No longer is that the case. Providers can read faster than a patient can talk and a well thought out description of symptoms and history is an extremely valuable starting point for accurately recording a patient's history. Many practices with electronic patient records are making it possible for a patient to record their chief complaint, history of present illness and review of systems, before they arrive for an office visit. This increases both the efficiency and the excellence of the medical record and it part of a transformation process in healthcare delivery.
This transformation will require patients becoming much more knowledgeable about their condition than ever before. It will be the fulfillment of Dr. Elliot Joslin's (The founder of the Diabetes Center of Excellence in Bosom, which is affiliated with Harvard Medical College) dictum, "The person with diabetes who knows the most will live the longest."
It will require educational tools being made available to the patient in order for patients to do self-study. Patients are already undertaking this responsibility as the most common use of the internet is the looking up of health information. It will require a transformative change by providers who will welcome input by the patient to their care rather seeing such input as obstructive.

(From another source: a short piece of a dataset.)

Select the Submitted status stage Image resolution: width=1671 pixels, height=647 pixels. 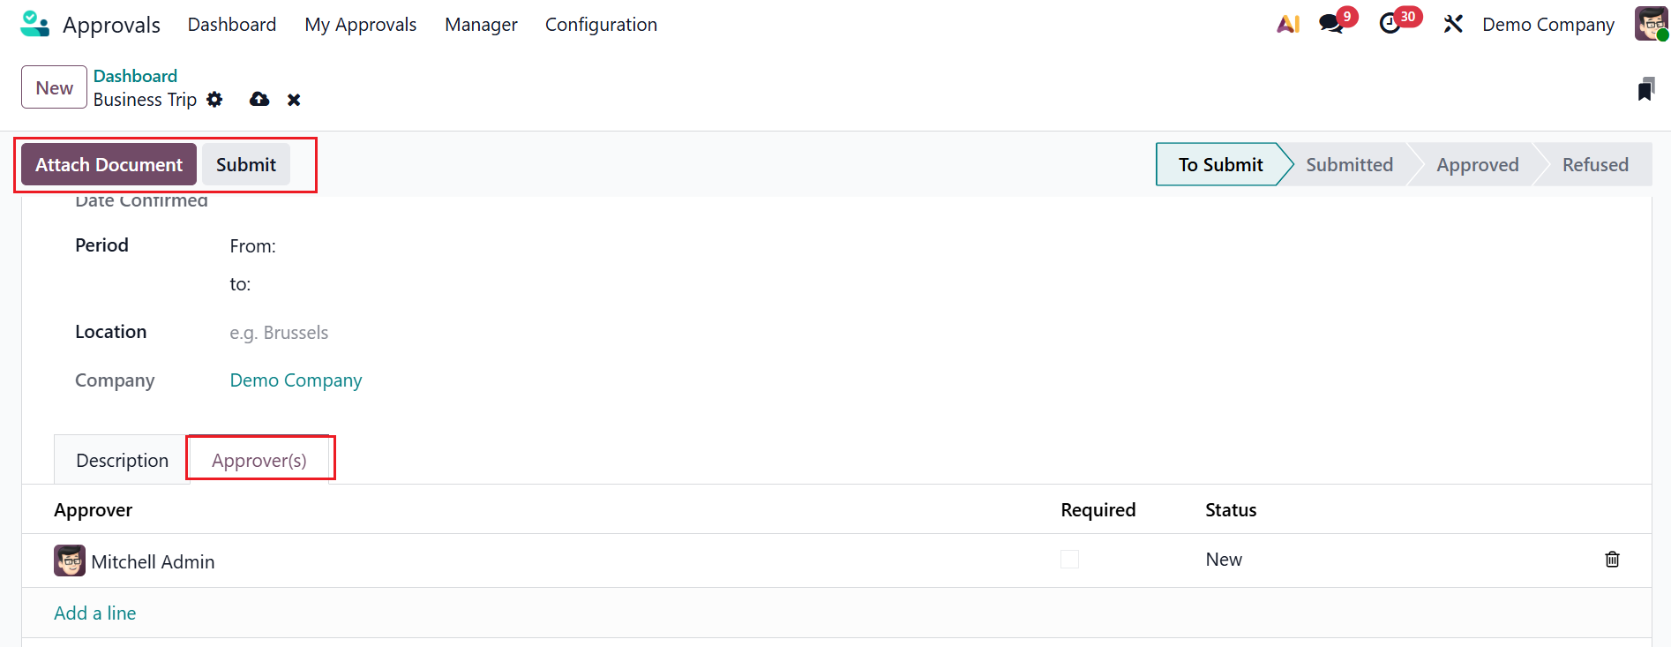coord(1349,165)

This transformation will require the patient and the provider to rethink their common prejudice that technology - tests, procedures, and studies - are superior methods of maintaining health and avoiding illness than self discipline, communication, vigilance and "watchful waiting." In this setting, both provider and patient must be committed to evidence-based medicine which has a proven scientific basis for medical-decision making. This transformation will require a community of patients and providers who are committed to science. This will eliminate "provider shopping" by patients who did not get what they want from one provider so they go to another.
This transformation will require the reestablishment of the trust which once existed between provider and patient to be regained. The restoration of trust between the provider and patient cannot be created by fiat. It can only be done by the transformation of healthcare in to system which we had fifty to seventy-five years ago. With that trust relationship coupled with modern science, healthcare can produce a new dynamic which we call patient-centered medical home. In this setting the patient must be absolutely confident that they are the center of care but also they must know that they are principally responsible for their own health. The provider must be an extension of the family. This is the ultimate genius behind the concept of Medical Home and it cannot be achieved by regulations, restrictions and rules.
The transformation will require patient and provider losing their fear of death and surrendering their unspoken idea that death is the ultimate failure of healthcare. Death is a part of life and, in that, it cannot forever be postponed, it must not be seen as the ultimate negative outcome of healthcare delivery. While the foundation of healthcare is that we will do no harm, recognizing the limitations of our abilities and the inevitability of death can lead us to more rational end-of-life healthcare choices.
Conclusion
MIPS is a good thing; it could be better and the ideas contained in this series would help make it better.